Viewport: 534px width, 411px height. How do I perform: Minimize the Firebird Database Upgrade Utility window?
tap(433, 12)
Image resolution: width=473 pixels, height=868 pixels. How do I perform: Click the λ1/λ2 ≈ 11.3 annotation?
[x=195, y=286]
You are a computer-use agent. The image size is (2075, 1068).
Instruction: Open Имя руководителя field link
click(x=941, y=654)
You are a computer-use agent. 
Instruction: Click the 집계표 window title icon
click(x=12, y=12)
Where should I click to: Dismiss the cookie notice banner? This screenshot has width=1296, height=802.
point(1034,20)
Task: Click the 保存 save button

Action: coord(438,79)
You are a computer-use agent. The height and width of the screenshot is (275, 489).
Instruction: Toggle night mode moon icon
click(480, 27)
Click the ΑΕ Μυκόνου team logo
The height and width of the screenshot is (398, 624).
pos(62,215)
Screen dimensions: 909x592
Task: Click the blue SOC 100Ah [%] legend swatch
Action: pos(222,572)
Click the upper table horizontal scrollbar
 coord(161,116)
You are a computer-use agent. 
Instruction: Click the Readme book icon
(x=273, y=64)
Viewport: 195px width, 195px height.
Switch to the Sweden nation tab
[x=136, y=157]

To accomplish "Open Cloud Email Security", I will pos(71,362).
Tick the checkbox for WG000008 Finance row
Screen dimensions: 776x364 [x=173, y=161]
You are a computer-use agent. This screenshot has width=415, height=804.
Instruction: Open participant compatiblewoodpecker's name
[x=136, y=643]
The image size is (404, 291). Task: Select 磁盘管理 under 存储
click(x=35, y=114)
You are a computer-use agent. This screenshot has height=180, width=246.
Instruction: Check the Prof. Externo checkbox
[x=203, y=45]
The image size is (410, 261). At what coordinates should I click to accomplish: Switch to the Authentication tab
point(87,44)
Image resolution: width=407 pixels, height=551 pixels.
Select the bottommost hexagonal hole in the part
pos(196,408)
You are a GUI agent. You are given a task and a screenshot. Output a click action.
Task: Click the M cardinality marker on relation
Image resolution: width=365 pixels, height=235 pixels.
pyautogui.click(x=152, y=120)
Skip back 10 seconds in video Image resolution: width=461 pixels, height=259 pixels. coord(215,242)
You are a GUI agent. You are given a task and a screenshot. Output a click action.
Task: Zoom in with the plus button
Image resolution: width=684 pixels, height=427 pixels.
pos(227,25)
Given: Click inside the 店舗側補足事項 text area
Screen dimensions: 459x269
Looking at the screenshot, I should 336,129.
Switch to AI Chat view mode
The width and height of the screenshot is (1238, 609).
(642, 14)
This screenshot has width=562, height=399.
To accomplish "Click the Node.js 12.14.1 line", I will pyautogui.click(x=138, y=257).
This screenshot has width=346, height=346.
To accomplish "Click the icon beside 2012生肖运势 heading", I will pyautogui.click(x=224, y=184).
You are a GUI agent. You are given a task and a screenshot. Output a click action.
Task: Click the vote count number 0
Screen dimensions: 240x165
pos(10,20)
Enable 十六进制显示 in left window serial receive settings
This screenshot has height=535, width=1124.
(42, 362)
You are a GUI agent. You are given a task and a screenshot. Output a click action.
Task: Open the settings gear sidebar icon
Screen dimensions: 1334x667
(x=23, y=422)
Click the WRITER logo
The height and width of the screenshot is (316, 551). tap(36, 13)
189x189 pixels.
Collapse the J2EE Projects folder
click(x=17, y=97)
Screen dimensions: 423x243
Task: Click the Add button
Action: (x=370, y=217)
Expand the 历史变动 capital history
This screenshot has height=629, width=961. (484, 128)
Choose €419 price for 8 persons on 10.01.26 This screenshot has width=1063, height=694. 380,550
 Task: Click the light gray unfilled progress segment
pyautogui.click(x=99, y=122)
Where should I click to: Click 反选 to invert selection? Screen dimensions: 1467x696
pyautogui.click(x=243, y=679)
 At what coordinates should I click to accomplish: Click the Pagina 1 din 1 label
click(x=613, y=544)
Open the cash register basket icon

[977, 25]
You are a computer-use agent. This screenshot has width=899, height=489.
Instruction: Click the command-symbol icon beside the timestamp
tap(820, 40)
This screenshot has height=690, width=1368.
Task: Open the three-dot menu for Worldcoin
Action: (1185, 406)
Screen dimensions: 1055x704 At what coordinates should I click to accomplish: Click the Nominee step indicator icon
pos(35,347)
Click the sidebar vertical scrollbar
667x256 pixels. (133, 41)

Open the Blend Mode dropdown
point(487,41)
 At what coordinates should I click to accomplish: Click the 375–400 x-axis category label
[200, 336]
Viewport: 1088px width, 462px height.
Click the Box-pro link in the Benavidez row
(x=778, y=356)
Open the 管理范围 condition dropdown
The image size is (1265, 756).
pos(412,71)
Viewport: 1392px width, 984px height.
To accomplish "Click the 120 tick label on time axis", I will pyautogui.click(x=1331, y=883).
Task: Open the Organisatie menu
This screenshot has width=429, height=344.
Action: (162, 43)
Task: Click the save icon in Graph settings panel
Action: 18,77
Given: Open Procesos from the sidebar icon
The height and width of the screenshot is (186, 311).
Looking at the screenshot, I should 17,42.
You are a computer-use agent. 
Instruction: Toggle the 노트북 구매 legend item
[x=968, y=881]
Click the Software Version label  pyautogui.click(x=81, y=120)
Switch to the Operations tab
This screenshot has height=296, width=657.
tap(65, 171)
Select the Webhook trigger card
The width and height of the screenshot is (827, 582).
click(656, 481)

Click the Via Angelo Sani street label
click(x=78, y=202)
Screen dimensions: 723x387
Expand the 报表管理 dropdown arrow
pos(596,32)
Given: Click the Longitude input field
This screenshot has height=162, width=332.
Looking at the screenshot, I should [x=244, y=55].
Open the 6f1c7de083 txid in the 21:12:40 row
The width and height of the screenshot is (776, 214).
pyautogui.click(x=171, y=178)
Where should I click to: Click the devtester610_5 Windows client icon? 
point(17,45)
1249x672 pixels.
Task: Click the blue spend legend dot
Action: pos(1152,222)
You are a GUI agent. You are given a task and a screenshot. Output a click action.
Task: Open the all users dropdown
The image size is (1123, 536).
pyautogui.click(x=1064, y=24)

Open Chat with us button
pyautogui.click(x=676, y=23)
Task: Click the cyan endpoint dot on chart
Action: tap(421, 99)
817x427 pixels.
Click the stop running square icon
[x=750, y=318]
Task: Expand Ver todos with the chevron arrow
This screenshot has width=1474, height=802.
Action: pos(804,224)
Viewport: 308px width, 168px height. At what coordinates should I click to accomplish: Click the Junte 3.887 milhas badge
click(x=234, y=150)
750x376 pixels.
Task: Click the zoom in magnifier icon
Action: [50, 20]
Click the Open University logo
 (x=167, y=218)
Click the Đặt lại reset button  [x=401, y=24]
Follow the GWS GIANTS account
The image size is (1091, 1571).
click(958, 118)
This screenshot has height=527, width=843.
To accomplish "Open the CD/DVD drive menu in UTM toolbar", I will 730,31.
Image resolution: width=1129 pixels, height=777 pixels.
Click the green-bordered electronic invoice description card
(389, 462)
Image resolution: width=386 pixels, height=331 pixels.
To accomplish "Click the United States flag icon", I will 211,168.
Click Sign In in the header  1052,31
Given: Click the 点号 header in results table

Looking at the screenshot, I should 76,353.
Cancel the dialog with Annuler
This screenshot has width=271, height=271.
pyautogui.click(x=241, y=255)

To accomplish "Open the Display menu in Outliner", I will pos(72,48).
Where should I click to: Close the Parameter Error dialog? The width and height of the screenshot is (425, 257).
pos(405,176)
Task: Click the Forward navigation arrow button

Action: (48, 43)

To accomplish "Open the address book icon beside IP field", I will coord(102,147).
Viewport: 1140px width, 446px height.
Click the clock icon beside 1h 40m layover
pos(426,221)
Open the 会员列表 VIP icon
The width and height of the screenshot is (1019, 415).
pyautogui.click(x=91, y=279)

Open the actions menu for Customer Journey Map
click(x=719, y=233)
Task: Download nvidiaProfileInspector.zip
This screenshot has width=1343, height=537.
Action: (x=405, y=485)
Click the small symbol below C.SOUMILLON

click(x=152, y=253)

....

◆ Do this
Rewrite only the rows from the line containing "This screenshot has width=562, height=399." through the line containing "The height and width of the screenshot is (316, 551).", with both of those lines included. Change every "GUI agent" to "desktop agent" and keep everything else the same.

◆ Solution to the exercise
This screenshot has width=562, height=399.
To accomplish "Click the Node.js 12.14.1 line", I will pyautogui.click(x=138, y=257).
This screenshot has width=346, height=346.
To accomplish "Click the icon beside 2012生肖运势 heading", I will pyautogui.click(x=224, y=184).
You are a desktop agent. You are given a task and a screenshot. Output a click action.
Task: Click the vote count number 0
Screen dimensions: 240x165
pos(10,20)
Enable 十六进制显示 in left window serial receive settings
This screenshot has height=535, width=1124.
(42, 362)
You are a desktop agent. You are given a task and a screenshot. Output a click action.
Task: Open the settings gear sidebar icon
Screen dimensions: 1334x667
(x=23, y=422)
Click the WRITER logo
The height and width of the screenshot is (316, 551). tap(36, 13)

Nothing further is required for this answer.